Hardus Viljoen

Personal information
- Full name: GC Viljoen
- Born: 6 March 1989 (age 37) Witbank, Transvaal Province, South Africa
- Batting: Right-handed
- Bowling: Right-arm fast
- Role: Bowler

International information
- National side: South Africa;
- Only Test (cap 325): 14 January 2016 v England

Domestic team information
- 2008/09–2011/12: Easterns
- 2009/10–2011/12: Titans
- 2012/13–2017/18: Lions
- 2016: Kent
- 2017–2018: Derbyshire
- 2018: Multan Sultans
- 2019: Chittagong Vikings
- 2019: Lahore Qalandars
- 2019: Kings XI Punjab
- 2019: Kent (squad no. 17)
- 2019: Paarl Rocks

Career statistics
| Competition | Test | FC | LA | T20 |
| Matches | 1 | 113 | 92 | 109 |
| Runs scored | 26 | 2,099 | 629 | 447 |
| Batting average | 26.00 | 14.88 | 16.55 | 12.77 |
| 100s/50s | 0/0 | 0/7 | 0/3 | 0/0 |
| Top score | 20* | 72 | 54* | 41* |
| Balls bowled | 114 | 19,747 | 4,138 | 2,350 |
| Wickets | 1 | 438 | 127 | 128 |
| Bowling average | 94.00 | 26.83 | 32.25 | 24.28 |
| 5 wickets in innings | 0 | 25 | 1 | 1 |
| 10 wickets in match | 0 | 5 | 0 | 0 |
| Best bowling | 1/79 | 8/90 | 6/19 | 5/16 |
| Catches/stumpings | 0/– | 31/– | 21/– | 21/– |
- Source: ESPNcricinfo, 9 September 2019

= Hardus Viljoen =

South African cricketer (born 1989)

GC Viljoen (Note: Viljoen's name is GC. These are not his initials.) (born 6 March 1989), known as Hardus Viljoen, is a South African professional cricketer. Viljoen played for Lions in domestic cricket and made one Test match appearance for the South Africa national team. He is a right-arm fast bowler.

==Career==
Viljoen was called up to the South African squad for the first time on the last day of 2015 as cover for Kyle Abbott. He made his Test debut on 14 January 2016 against England, taking the wicket of England captain Alastair Cook with his first ball in Test cricket, the 20th player to achieve this feat.

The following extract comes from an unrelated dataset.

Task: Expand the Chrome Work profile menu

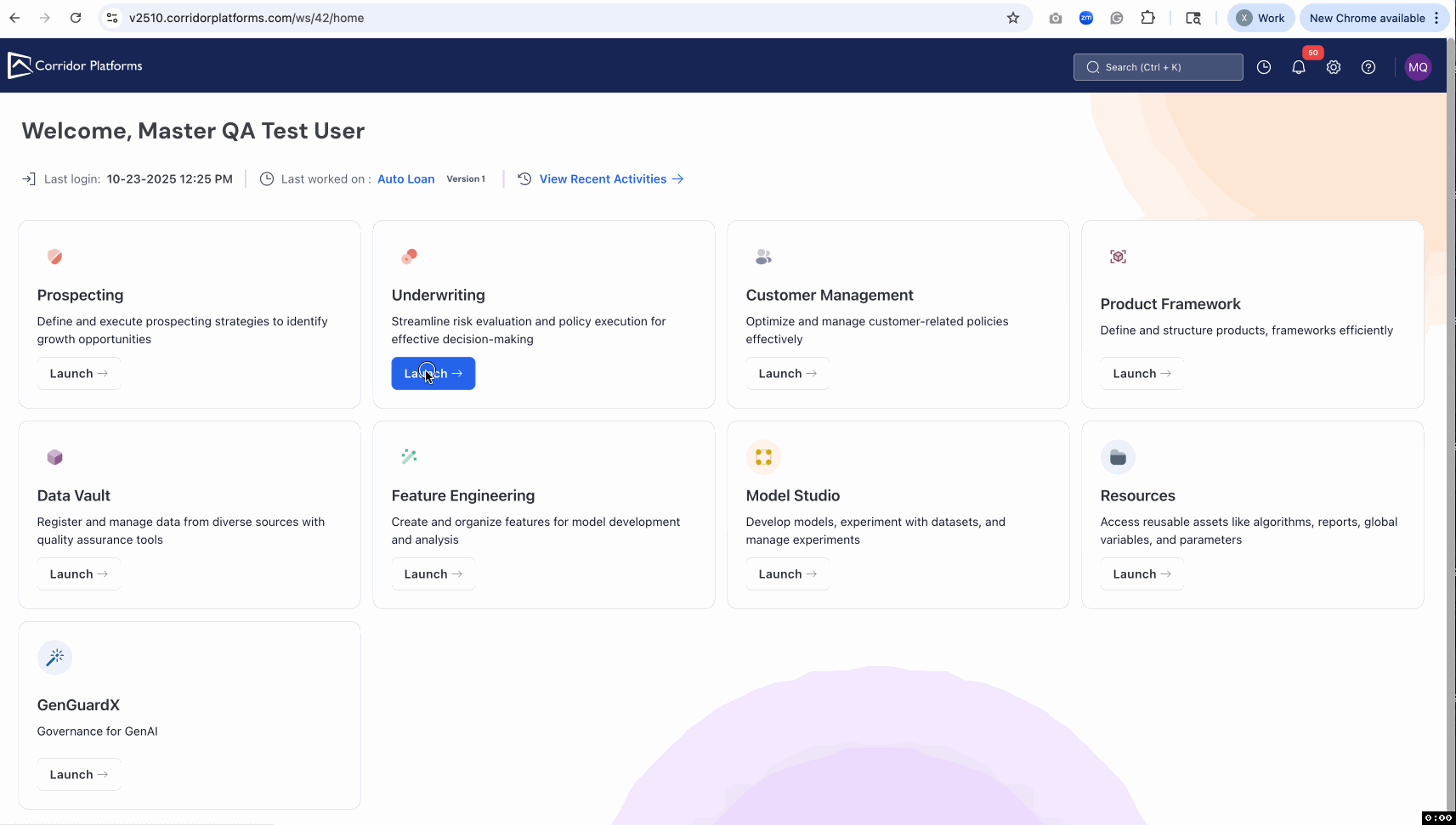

Viljoen joined Kent County Cricket Club for a short spell in English county cricket in August 2016, playing in the final four matches of the 2016 County Championship season. He made his County Championship debut on 23 August against Gloucestershire at Bristol, taking five wickets on the first day of the match. At the end of the season Kent made a contract offer to Viljoen but were unwilling to match a more lucrative offer made by Derbyshire who signed the player on a three-year Kolpak contract in December 2016. After playing for the county for two seasons the contract was terminated "by mutual consent" in January 2019, with Viljoen signing in June to play for Kent in the 2019 t20 Blast.

In December 2018, he was bought by the Kings XI Punjab in the player auction for the 2019 Indian Premier League. In July 2019, he was selected to play for the Rotterdam Rhinos in the inaugural edition of the Euro T20 Slam cricket tournament. However, the following month the tournament was cancelled.

In September 2019, he was named in the squad for the Paarl Rocks team for the 2019 Mzansi Super League tournament. In April 2021, he was named in Boland's squad, ahead of the 2021–22 cricket season in South Africa. In July 2022, he was signed by the Jaffna Kings for the third edition of the Lanka Premier League.

==Personal life==
In December 2019, he married Rhemi Rynners, the sister of South African international cricketer Faf du Plessis.